Enargia, I-Ener, Herrikoa, Sokoa,… Se réapproprier nos outils collectifs. Dossier coordonné par Gisèle Lougarot.
Pendant des mois, Txistu Bergara et Timothée Acheritogaray n’ont eu de cesse de tenter de mettre au pas le conseil d’administration de Enargia, pesant de tout leur poids de dirigeants de Herrikoa et Sokoa. Ce faisant, s’est dévoilée au grand jour leur mainmise sur ces deux outils emblématiques du développement local créés par les abertzale et les euskaltzale. Enbata pose ici la problématique de la situation et ce qu’elle impliquerait de remise en question pour que ces organisations retrouvent de leur dimension collective et de leurs valeurs originelles.
A la mi-février dernier, la crise interne au sein de Enargia apparaît ouvertement avec la révocation de son directeur général Patxi Bergara (cf. Enbata de mai dernier). Cette éviction est le point d’orgue de longs mois de vives tensions qui ont vu s’affronter deux visions antagoniques autour des questions centrales de la prise de décision et de la gouvernance de la coopérative. Refusant l’issue du vote de la majorité du conseil d’administration, deux de ses trois membres mis en minorité, Txistu Bergara —le père de Patxi Bergara— et Timothée Acheritogaray, sont alors à l’initiative d’une assignation en référé(1) auprès du tribunal de commerce. Leur demande expresse : la désignation d’un mandataire chargé de la convocation d’une assemblée générale avec un point unique à son ordre du jour, à savoir la destitution des six administratrices et administrateurs ayant voté la révocation du directeur général. Autrement dit : une action qui, au-delà du sauvetage de Patxi Bergara, vise également à la prise de contrôle de Enargia. Faux-pas grossier Énumérant ses requérant.es, l’assignation en référé met en lumière l’implication concrète d’organisations d’initiative collective dont la présence apparaît incompréhensible… En effet, pour donner poids et crédit à leur démarche, les administrateurs minoritaires ont entraîné dans la procédure non seulement l’entreprise Sokoa (Txistu Bergara est son président, Timothée Acheritagoray, son directeur général), mais aussi Herrikoa et Herkide (indifféremment représentées par l’un ou l’autre). Possiblement trop sûrs d’eux-mêmes et de leur influence, les deux hommes ont commis ici un faux-pas grossier qui a mis en évidence leur mainmise sur Herrikoa-Herkide. Mainmise connue des acteurs et observateurs du développement local mais qui, avec l’affaire Enargia, se sera révélée à beaucoup d’autres. Tous ceux-là continuaient, peut-être naïvement, à voir dans Herrikoa l’un des outils collectifs emblématiques d’Iparralde issus du mouvement abertzale des années 1980. De la pérennité de nos outils collectifs Les pages qui suivent retracent le déroulé de l’accaparement de Herrikoa-Herkide par Txistu Bergara et Timothée Acheritogaray, mené sans guère de résistance et de réaction publique. Nous les avons bien sûr sollicités pour un rendez- vous. Nos demandes réitérées sont restées sans réponse.

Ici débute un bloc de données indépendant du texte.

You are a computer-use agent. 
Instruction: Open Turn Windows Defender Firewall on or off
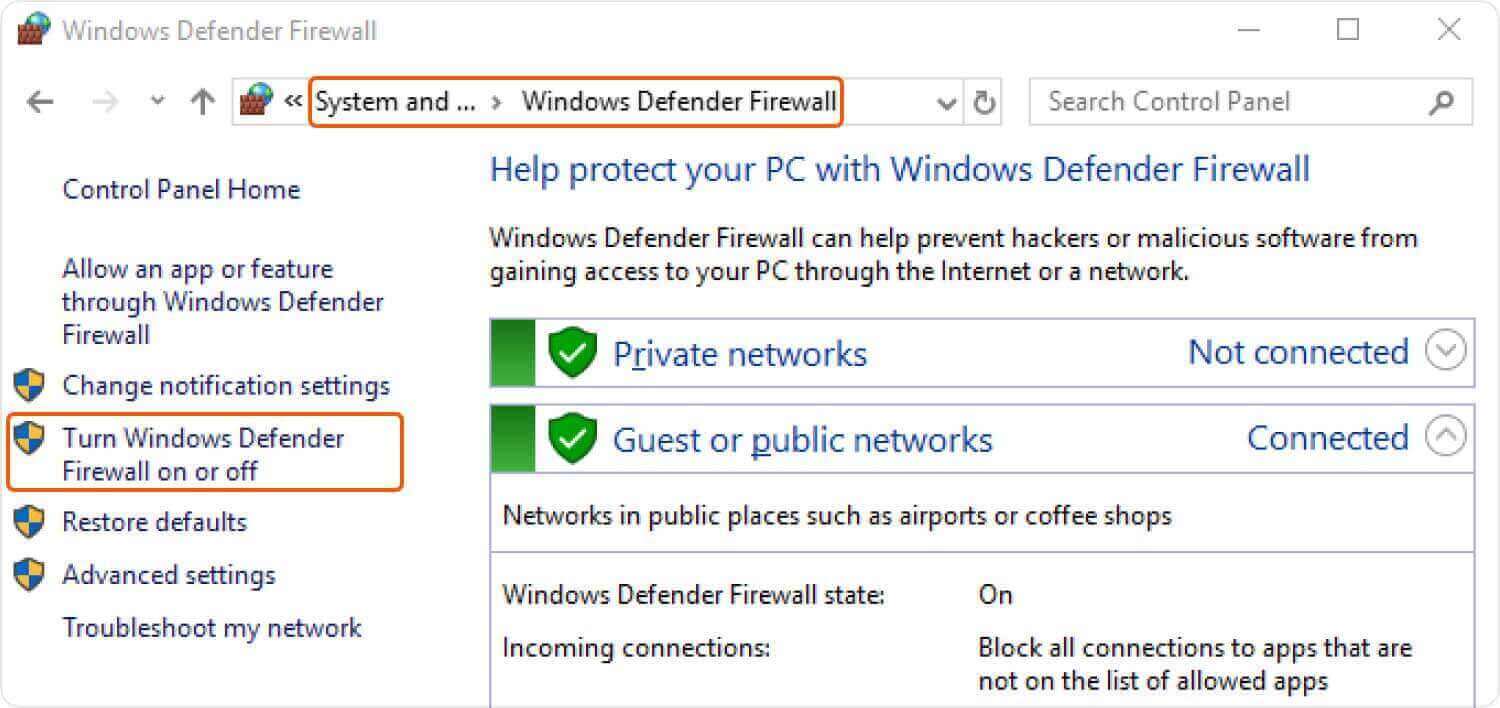[x=203, y=454]
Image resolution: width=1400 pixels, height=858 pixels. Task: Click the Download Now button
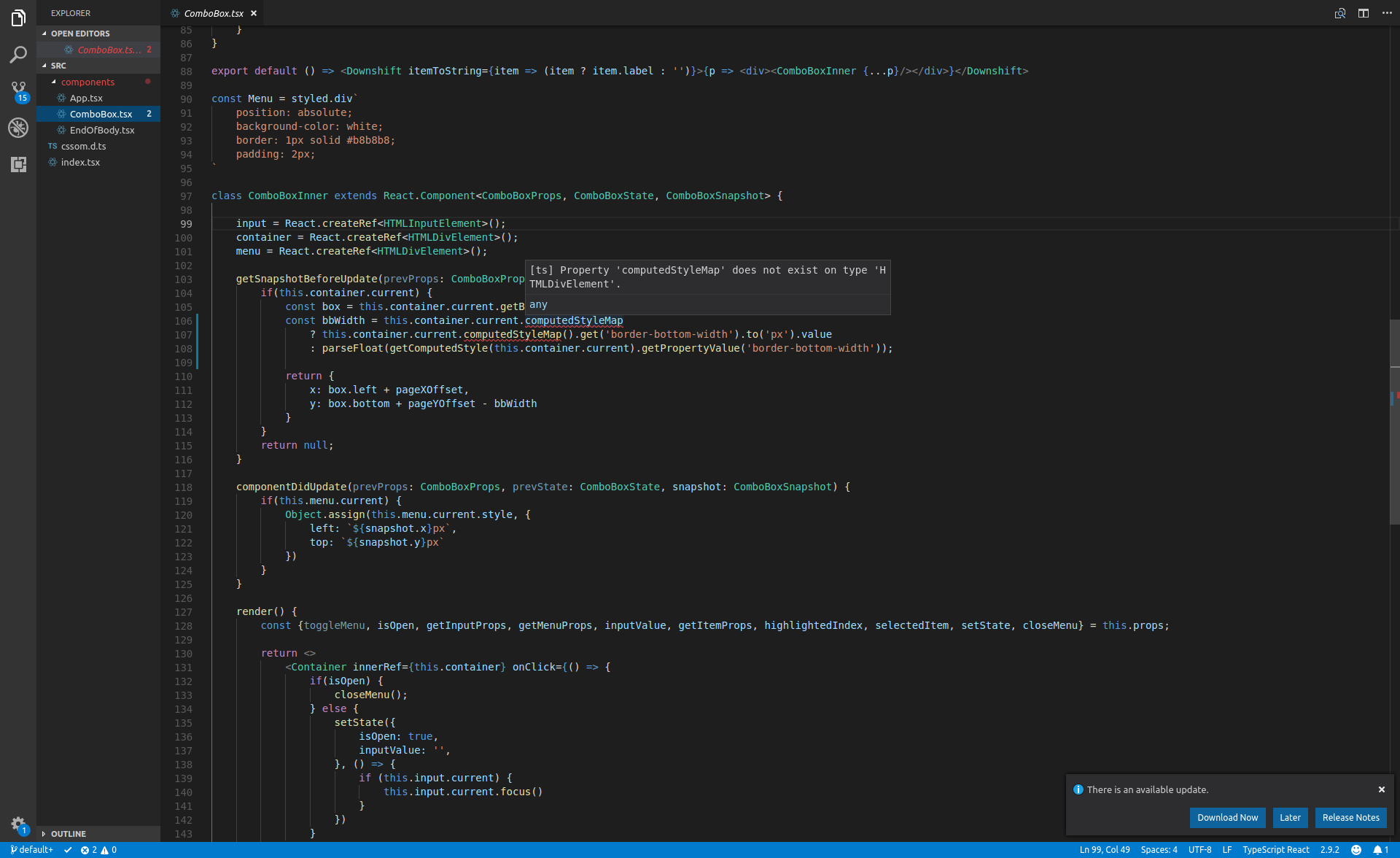click(x=1227, y=817)
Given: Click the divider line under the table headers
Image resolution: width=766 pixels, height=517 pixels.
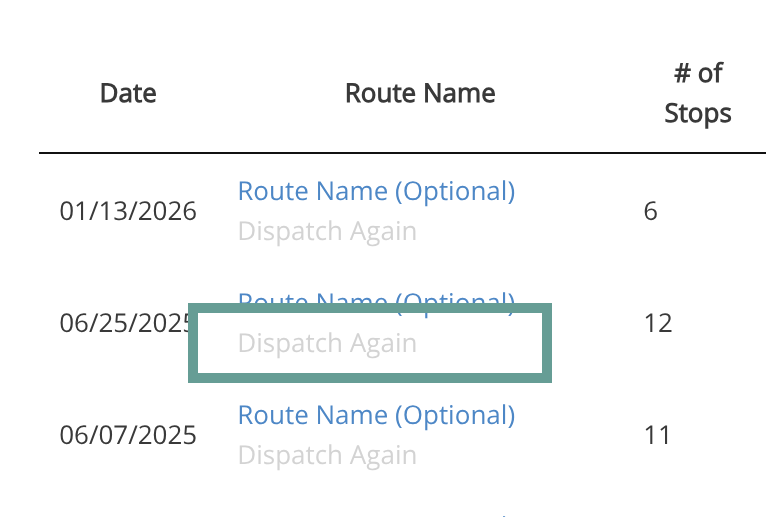Looking at the screenshot, I should point(400,153).
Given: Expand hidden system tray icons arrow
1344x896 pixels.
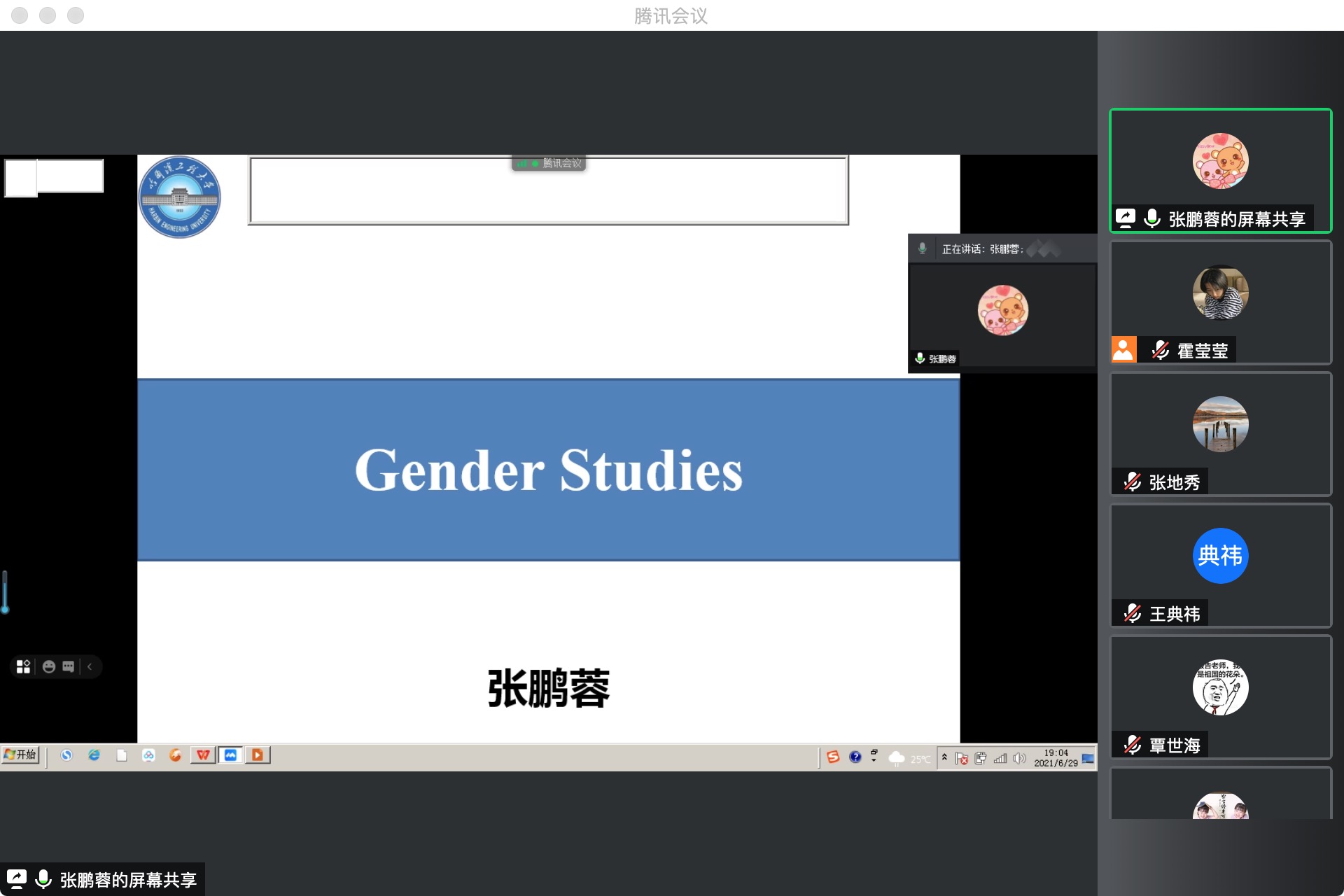Looking at the screenshot, I should (x=944, y=757).
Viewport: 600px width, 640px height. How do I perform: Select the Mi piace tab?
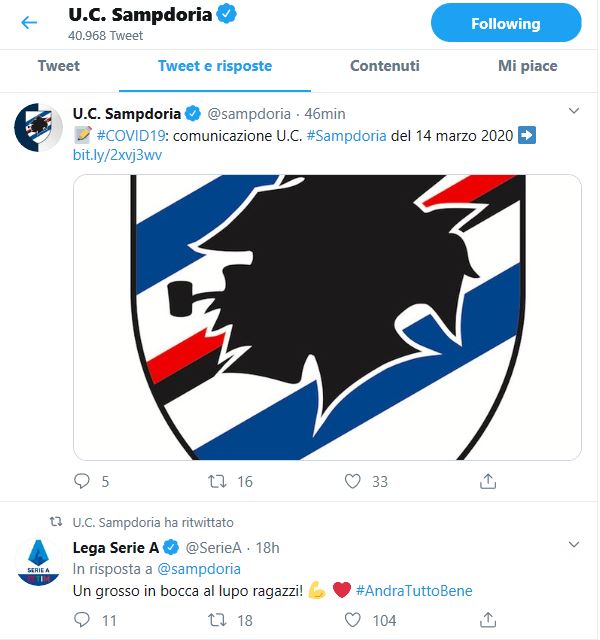(x=528, y=66)
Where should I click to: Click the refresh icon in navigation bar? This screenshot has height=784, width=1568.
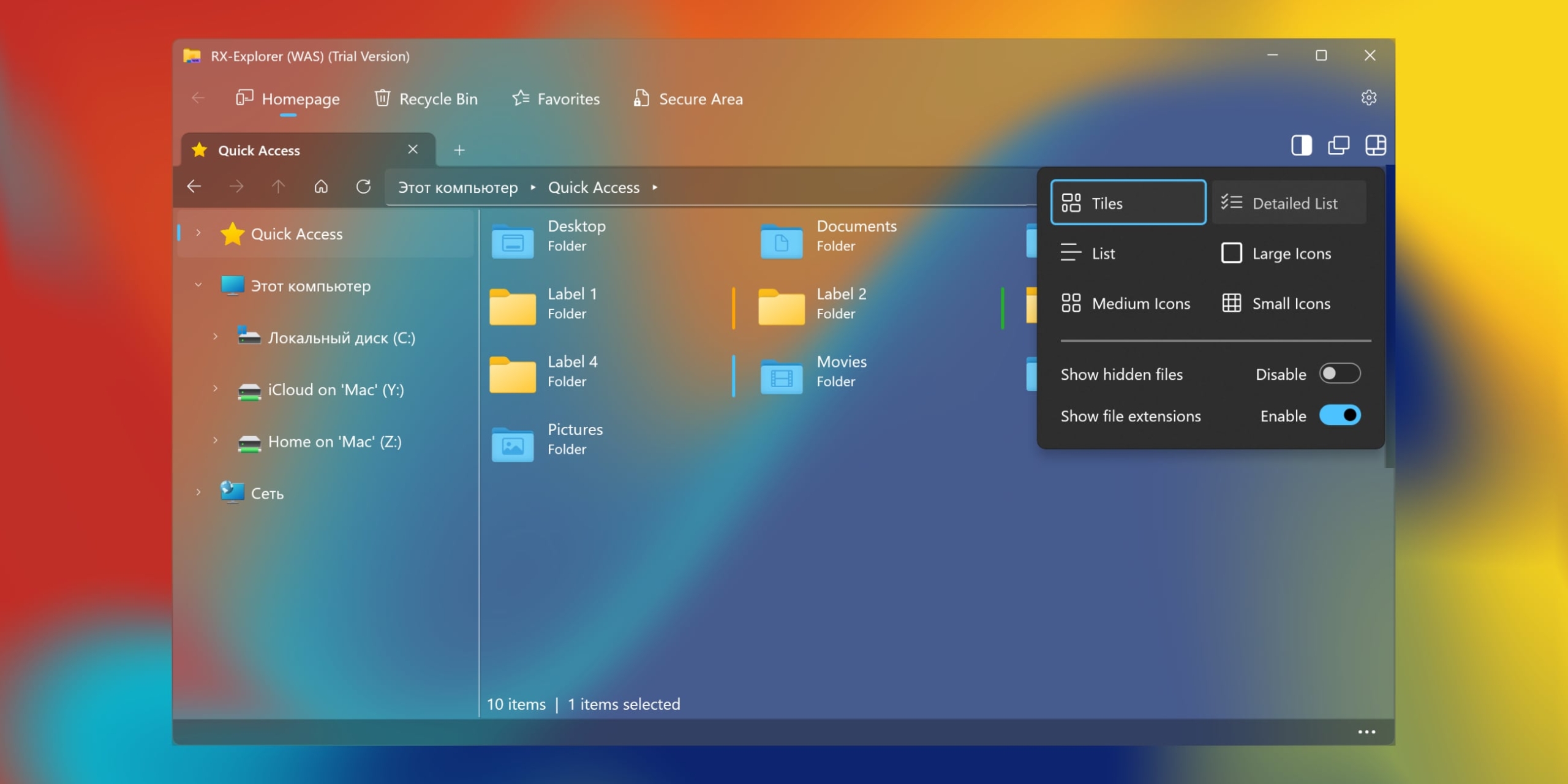(363, 187)
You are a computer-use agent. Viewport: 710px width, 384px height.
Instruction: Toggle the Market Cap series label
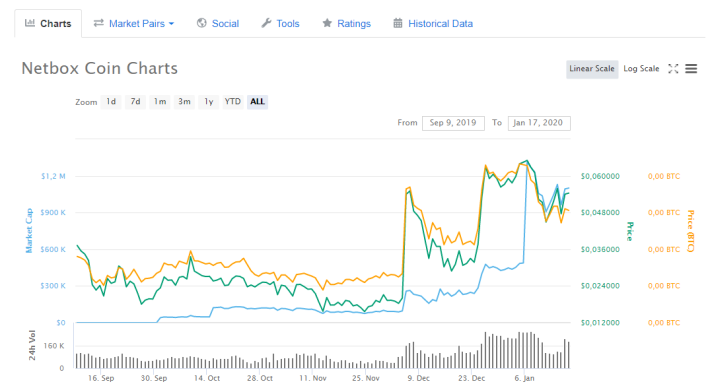tap(29, 230)
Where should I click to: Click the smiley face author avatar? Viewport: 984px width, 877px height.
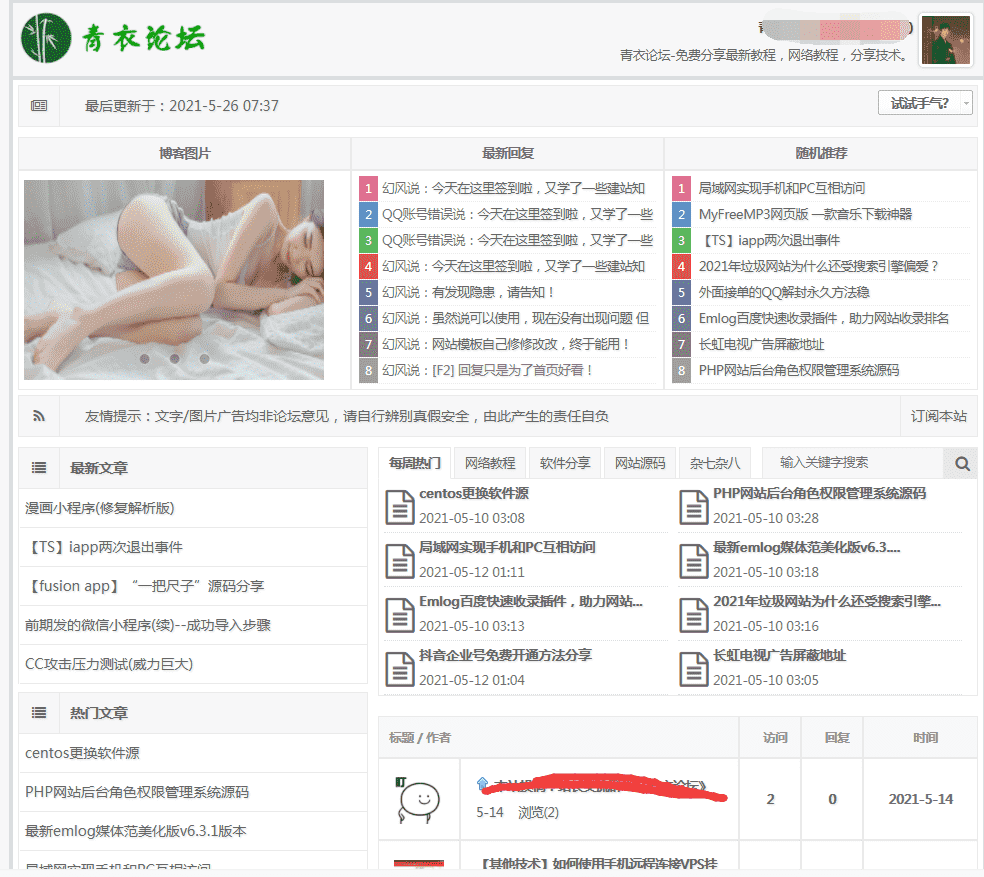(x=418, y=799)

En prenant appui sur près d’une vingtaine de témoignages, notre objectif aura été d’appréhender sans tabou la situation actuelle. Avec la conscience que la rendre publique n’entre guère dans nos us et coutumes qui privilégient généralement la discussion et le règlement en interne des questions sensibles. Enbata a décidé de déroger à la règle, convaincu que la problématique posée ici doit être (enfin) mise sur la table. C’est la seule façon de l’assumer collectivement et de lancer un débat le plus large possible bien au-delà de ces colonnes afin que ces outils retrouvent leur dimension collective, au service de l’intérêt commun du Pays Basque nord. A préciser : plusieurs témoins ont pris la parole, mais sous couvert d’anonymat pour raisons professionnelles ou personnelles. Ajoutons enfin, qu’une dizaine de personnes a contribué à la réalisation de ce dossier : de la recherche d’infos à leurs vérifications, de la lecture de documents à la rédaction et à la relecture attentive des articles… n (1) L’assignation en référé énumère l’identité de ses 21 requérant.es dont la quasi-totalité affiche un lien personnel ou de dépendance professionnelle avec Joseph Bergara ou son fils Patxi. Le tribunal de commerce a débouté les 21 requérant.es de leurs demandes (cf. Enbata de mai dernier).